Leaving out every image, restate all the records word for word.

Saved entries
[Start of section]

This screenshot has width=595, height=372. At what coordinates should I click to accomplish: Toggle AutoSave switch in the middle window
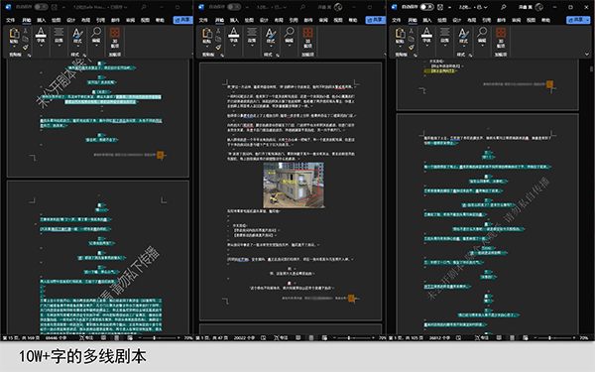tap(234, 7)
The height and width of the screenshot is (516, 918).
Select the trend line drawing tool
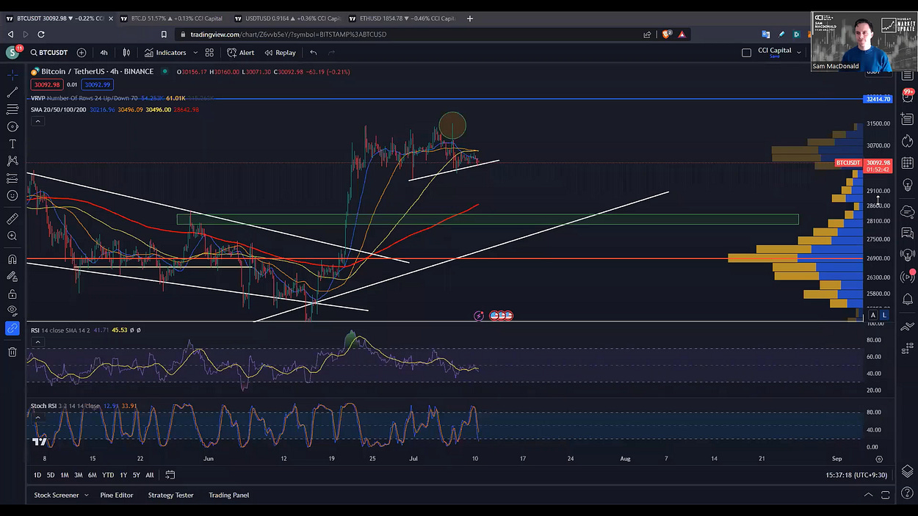point(12,91)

[End of section]

- [Response]:
This screenshot has width=595, height=372. At what coordinates should I click to accomplish: Toggle AutoSave switch in the middle window
tap(234, 7)
The height and width of the screenshot is (516, 918).
Select the trend line drawing tool
point(12,91)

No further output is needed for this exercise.